[Given data]:
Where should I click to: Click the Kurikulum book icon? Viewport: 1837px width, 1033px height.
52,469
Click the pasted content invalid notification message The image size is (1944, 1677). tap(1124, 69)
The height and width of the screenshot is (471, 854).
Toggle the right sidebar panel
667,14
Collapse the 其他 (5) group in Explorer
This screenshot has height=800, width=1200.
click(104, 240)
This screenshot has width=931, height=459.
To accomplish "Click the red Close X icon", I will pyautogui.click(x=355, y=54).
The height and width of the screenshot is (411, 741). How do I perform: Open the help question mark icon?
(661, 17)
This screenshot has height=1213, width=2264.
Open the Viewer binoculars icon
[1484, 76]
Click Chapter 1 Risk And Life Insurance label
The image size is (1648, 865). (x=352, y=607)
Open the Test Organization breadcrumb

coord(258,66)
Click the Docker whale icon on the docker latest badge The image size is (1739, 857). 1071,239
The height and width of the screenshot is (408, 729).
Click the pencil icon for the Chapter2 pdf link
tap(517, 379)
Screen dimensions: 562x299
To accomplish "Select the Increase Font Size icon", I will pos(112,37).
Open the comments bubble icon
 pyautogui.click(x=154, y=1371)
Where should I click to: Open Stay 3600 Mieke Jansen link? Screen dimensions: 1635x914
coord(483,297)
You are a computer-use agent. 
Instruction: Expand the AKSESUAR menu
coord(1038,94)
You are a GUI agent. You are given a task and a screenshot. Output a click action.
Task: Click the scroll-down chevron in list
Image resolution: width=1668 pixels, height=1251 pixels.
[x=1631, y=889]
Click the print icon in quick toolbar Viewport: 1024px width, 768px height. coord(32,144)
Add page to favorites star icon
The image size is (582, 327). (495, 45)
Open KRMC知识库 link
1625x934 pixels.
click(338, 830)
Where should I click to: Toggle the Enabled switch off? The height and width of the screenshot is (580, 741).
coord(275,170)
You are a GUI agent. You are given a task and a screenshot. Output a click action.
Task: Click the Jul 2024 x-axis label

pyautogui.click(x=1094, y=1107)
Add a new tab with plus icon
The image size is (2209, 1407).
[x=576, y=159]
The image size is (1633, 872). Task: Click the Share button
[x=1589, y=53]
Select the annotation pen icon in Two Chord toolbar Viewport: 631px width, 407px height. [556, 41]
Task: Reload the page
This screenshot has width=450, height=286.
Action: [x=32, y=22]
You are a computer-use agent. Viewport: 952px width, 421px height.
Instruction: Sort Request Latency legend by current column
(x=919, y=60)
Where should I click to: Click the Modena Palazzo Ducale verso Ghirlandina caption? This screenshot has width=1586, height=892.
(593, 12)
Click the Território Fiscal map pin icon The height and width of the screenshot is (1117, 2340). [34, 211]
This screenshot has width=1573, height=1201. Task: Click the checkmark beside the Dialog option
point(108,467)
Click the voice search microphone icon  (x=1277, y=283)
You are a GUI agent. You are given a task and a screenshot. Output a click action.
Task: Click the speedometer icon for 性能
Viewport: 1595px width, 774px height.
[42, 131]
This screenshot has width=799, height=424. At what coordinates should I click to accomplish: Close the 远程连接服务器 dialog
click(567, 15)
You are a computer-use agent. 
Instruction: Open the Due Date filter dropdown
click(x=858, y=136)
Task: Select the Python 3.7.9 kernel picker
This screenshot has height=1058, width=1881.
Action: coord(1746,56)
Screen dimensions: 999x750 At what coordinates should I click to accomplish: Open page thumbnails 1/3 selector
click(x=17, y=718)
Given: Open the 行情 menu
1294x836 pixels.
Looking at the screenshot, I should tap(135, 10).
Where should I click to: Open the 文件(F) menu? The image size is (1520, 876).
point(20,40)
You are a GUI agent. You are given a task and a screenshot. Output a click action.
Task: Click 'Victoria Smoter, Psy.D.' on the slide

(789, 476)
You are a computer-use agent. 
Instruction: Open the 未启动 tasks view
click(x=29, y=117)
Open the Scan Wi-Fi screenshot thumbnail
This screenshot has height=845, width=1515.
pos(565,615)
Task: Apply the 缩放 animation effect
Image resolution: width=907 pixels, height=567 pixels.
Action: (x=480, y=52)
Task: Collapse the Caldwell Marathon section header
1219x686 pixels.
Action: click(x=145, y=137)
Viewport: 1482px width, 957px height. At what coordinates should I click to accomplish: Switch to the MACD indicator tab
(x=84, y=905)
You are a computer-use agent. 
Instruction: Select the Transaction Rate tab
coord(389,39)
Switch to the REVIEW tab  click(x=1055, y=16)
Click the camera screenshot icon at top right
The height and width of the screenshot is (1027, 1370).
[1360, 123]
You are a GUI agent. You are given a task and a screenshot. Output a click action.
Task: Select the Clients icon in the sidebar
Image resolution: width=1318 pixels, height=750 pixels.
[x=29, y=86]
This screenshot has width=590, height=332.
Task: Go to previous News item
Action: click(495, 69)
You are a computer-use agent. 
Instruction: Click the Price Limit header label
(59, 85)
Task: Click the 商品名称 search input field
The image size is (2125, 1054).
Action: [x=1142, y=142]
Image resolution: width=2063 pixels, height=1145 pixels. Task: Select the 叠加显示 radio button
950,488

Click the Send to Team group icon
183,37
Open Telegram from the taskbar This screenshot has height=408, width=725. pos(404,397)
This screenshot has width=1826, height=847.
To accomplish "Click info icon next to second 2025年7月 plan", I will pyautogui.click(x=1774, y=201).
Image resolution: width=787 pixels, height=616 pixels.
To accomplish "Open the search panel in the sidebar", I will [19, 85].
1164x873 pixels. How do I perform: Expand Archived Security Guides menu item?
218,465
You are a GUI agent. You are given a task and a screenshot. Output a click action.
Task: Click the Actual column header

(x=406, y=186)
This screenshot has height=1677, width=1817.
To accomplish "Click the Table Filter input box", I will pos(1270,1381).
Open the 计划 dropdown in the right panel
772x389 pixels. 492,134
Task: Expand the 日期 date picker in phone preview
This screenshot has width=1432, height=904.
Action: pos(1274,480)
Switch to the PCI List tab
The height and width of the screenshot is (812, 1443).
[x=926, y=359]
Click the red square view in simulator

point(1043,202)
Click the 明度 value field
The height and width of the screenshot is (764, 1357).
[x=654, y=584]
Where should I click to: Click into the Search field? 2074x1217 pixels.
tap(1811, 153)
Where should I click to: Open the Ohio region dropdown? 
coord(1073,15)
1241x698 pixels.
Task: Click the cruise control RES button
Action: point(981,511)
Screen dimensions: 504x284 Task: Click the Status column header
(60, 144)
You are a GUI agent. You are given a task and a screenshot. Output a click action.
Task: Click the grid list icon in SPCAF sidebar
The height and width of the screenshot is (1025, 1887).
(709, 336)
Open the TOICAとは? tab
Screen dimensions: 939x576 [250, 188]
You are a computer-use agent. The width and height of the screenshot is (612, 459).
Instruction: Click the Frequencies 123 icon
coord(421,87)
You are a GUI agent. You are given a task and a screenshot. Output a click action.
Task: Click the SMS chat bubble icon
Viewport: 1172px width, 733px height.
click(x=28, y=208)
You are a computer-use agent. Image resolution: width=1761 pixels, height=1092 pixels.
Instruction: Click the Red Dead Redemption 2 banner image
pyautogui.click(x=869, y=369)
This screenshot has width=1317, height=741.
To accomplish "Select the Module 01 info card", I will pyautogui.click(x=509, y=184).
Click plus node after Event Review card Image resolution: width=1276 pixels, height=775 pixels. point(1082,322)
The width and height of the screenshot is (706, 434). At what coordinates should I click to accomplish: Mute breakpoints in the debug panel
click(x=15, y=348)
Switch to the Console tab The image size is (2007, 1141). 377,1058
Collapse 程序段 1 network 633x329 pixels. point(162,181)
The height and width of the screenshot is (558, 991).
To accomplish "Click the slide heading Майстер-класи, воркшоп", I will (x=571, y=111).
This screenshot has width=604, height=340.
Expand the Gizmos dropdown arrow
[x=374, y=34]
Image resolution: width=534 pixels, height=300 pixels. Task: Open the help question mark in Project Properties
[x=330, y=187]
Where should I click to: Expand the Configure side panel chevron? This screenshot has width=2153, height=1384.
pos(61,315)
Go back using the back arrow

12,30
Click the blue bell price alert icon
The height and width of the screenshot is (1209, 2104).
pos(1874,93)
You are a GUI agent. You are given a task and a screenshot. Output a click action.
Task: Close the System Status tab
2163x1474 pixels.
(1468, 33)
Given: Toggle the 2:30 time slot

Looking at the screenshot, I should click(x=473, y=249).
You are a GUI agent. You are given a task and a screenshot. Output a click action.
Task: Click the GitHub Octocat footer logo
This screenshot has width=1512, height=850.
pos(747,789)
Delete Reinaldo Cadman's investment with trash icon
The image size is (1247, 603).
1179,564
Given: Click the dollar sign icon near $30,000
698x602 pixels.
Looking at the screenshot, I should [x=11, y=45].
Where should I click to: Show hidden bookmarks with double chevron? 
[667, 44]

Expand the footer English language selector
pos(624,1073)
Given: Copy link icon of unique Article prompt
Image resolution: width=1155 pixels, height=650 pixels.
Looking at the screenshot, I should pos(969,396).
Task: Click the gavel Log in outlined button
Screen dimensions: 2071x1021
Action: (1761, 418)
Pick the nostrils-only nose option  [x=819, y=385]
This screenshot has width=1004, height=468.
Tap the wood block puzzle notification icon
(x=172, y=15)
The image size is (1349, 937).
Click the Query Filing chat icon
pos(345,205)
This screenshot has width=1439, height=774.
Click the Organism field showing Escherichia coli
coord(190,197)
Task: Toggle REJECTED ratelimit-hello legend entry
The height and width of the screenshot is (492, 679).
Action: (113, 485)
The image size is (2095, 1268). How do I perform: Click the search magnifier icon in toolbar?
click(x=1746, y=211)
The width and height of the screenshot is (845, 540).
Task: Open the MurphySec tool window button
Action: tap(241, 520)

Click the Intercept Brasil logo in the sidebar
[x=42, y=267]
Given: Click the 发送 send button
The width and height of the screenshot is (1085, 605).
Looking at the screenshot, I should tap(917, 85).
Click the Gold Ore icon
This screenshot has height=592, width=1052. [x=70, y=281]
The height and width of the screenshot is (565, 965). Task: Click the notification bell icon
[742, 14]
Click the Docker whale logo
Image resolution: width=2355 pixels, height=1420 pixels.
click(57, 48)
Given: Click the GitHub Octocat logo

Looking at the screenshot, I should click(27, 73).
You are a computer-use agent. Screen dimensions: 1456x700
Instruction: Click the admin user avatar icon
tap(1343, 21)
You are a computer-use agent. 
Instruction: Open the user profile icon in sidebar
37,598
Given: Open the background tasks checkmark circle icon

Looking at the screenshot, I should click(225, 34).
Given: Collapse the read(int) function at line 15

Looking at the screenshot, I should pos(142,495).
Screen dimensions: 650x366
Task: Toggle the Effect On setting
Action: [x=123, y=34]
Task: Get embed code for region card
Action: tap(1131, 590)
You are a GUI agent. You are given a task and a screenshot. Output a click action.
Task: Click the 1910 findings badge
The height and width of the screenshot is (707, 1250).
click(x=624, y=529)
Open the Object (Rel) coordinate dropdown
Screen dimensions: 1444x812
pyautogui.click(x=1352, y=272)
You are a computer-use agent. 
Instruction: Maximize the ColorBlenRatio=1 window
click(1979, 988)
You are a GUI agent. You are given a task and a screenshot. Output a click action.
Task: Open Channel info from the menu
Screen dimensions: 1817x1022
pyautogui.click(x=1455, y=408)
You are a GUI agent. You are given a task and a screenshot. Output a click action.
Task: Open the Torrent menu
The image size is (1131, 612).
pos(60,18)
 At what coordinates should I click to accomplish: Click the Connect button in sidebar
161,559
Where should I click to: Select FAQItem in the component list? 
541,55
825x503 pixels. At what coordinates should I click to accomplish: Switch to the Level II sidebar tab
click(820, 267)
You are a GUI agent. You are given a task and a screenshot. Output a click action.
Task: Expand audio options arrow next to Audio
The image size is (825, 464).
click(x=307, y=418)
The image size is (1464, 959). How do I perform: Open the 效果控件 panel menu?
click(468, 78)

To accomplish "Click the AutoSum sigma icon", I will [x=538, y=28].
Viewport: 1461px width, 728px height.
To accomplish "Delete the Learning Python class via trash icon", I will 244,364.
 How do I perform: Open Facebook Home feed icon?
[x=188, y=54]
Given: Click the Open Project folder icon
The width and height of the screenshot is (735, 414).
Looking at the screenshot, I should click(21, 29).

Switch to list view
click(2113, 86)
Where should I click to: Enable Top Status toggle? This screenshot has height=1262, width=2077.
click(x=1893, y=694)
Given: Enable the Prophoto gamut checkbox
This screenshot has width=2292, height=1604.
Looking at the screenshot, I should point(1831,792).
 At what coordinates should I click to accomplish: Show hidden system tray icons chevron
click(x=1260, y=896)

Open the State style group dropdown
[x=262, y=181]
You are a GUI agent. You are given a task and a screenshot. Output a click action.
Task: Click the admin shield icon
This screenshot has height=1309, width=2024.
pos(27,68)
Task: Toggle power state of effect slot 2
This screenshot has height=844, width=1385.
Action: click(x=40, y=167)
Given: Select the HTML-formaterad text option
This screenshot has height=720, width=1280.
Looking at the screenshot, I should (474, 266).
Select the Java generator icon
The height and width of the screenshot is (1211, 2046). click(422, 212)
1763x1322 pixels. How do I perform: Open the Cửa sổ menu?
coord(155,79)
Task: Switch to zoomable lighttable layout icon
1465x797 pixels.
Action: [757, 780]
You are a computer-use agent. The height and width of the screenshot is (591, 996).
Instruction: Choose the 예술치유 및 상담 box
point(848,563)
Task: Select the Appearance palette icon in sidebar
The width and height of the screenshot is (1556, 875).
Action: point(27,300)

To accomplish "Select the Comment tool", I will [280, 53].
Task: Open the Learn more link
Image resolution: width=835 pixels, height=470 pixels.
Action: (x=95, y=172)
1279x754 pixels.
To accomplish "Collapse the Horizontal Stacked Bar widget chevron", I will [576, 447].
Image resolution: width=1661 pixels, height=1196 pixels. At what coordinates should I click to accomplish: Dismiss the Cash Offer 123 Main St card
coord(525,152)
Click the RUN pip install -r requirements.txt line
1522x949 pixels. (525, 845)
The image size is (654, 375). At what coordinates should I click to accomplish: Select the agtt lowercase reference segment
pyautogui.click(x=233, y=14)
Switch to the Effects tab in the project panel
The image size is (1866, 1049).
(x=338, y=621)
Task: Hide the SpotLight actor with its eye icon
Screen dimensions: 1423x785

[Prompt]: Copy the lines of the data above exactly as written, beginning with the line containing "At what coordinates should I click to accomplish: Click" and ending with the line containing "Given: Click the Open Project folder icon", and leave out all other lines.

[Response to the exercise]:
 At what coordinates should I click to accomplish: Click the Connect button in sidebar
161,559
Where should I click to: Select FAQItem in the component list? 
541,55
825x503 pixels. At what coordinates should I click to accomplish: Switch to the Level II sidebar tab
click(820, 267)
You are a GUI agent. You are given a task and a screenshot. Output a click action.
Task: Expand audio options arrow next to Audio
The image size is (825, 464).
click(x=307, y=418)
The image size is (1464, 959). How do I perform: Open the 效果控件 panel menu?
click(468, 78)

To accomplish "Click the AutoSum sigma icon", I will [x=538, y=28].
Viewport: 1461px width, 728px height.
To accomplish "Delete the Learning Python class via trash icon", I will 244,364.
 How do I perform: Open Facebook Home feed icon?
[x=188, y=54]
Given: Click the Open Project folder icon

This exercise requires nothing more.